For prompts that request a "Yes" or "No" response, 1=Yes and No=2.

Alpha characters can be entered using a keypad, using a similar method that is used to compose an SMS message on a mobile phone. The key that the letter appears on is pressed as many times as the position of the letter on the key, e.g. to enter the letter "B", the 2 key would be pressed twice (see Figure 1). This is not an ideal input method for long strings, and should be limited to short strings of characters. Furthermore, not every user will have a keypad with alpha layout, and some may have keypads that have alpha layout differing from that shown in Figure 1. Harris (2005) suggests that alpha entry can be used as a backup option for ASR systems, if the system repeatedly does not recognise what the user is saying.
ASR systems

A selection of preferred terminology for common actions from the draft Australian standards for ASR (Standards Australia, 2005) is shown in Table 2. As the draft Australian standards may change, the guidelines should be interpreted with care. The preferred terminology refers to both user input and system output; that is, terminology used by the system, and user responses that the system should recognise.

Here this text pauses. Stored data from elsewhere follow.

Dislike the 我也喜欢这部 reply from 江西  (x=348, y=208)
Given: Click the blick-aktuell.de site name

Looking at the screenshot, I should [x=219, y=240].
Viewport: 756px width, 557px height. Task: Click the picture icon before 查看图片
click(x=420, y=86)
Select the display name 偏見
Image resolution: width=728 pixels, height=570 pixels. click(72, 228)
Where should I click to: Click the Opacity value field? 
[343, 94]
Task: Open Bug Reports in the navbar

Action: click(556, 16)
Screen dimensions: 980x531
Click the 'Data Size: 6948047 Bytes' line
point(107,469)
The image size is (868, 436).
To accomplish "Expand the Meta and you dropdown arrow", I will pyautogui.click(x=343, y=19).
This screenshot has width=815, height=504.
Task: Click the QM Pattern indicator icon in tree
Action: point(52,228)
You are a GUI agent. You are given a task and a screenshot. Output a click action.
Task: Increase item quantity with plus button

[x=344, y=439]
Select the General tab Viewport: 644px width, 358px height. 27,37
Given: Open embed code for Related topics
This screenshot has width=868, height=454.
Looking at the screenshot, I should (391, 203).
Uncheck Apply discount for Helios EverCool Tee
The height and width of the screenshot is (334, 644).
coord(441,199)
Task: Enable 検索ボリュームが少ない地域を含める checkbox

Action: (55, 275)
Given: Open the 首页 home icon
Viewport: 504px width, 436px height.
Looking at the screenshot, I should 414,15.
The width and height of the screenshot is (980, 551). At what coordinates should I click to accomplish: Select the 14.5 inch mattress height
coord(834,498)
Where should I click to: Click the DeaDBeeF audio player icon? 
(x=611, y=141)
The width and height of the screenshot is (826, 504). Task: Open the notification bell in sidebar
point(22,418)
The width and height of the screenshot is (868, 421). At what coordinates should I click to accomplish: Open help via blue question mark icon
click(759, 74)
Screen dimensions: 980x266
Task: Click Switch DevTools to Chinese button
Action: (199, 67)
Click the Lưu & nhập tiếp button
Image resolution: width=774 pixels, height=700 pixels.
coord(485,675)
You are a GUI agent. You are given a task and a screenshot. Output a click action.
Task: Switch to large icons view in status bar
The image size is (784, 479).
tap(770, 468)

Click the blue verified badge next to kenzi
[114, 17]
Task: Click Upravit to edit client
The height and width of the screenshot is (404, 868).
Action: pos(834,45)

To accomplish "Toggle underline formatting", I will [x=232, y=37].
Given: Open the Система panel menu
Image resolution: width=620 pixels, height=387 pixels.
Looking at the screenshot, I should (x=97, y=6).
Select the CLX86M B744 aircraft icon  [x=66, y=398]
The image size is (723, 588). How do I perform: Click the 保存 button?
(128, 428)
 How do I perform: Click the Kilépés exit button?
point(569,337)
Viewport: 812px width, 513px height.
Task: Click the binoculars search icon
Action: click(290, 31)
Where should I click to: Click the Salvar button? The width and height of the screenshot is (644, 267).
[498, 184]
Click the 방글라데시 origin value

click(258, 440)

Users should be instructed which terms are acceptable, e.g. "Please say 'yes' or 'no'". This is important for numerical values, e.g. "If your employment is four hundred and twelve, say 'four one two'" (Clayton & Winter, 1992).
Table 2: Preferred terminology for ASR systems (Standards Australia, 2005)

ActionRecommended terminology
For reading prompt againRepeat, say that again, pardon, sorry
For helpHelp, instructions, user tips
For transferring to a human operatorOperator, agent, consultant
For going to the top of the main menuMain menu, start, go to start, home
For listing commands/functionsOptions
For terminating the serviceGoodbye, bye, end, exit, quit, hang up
For going back to previous menuPrevious menu, go back
Cancel last actionCancel
Discard last entryClear entry, clear input
End of inputInput complete, complete, done, finished
To stop current operationStop
For saying digit 0Zero, oh
For 100-999One hundred, one hundred and one, one hundred and two etc., or a hundred, a hundred and one...
1,000One thousand, a thousand
1,000,000One million, a million
Time of day between 12.00am and 11.59am<time> am
<time> o'clock
<time> in the morning
Time of day between 12.00pm and 11.59pm<time> pm
<time> o'clock
<time> in the evening, at night, in the afternoon
12.00pmTwelve midday, midday, twelve noon, noon
12.00amTwelve midnight, midnight
Date<day of the week>, the <ordinal> of <month>, <year>, e.g. Monday, the twenty third of July, two thousand and seven

Feedback and verification

It is important to provide the user with feedback each time they provide input to the system, so that they know their input has been received (Standards Australia/Standards New Zealand, 2003). A common type of feedback is to present the next set of options immediately after the user has responded to the previous set. Another type is to play a short announcement (e.g. "Please wait while we access your account details"), or music, during any waiting periods, so that the user knows that their request is being processed. Note that radio should not be used to provide music, as the content cannot be guaranteed.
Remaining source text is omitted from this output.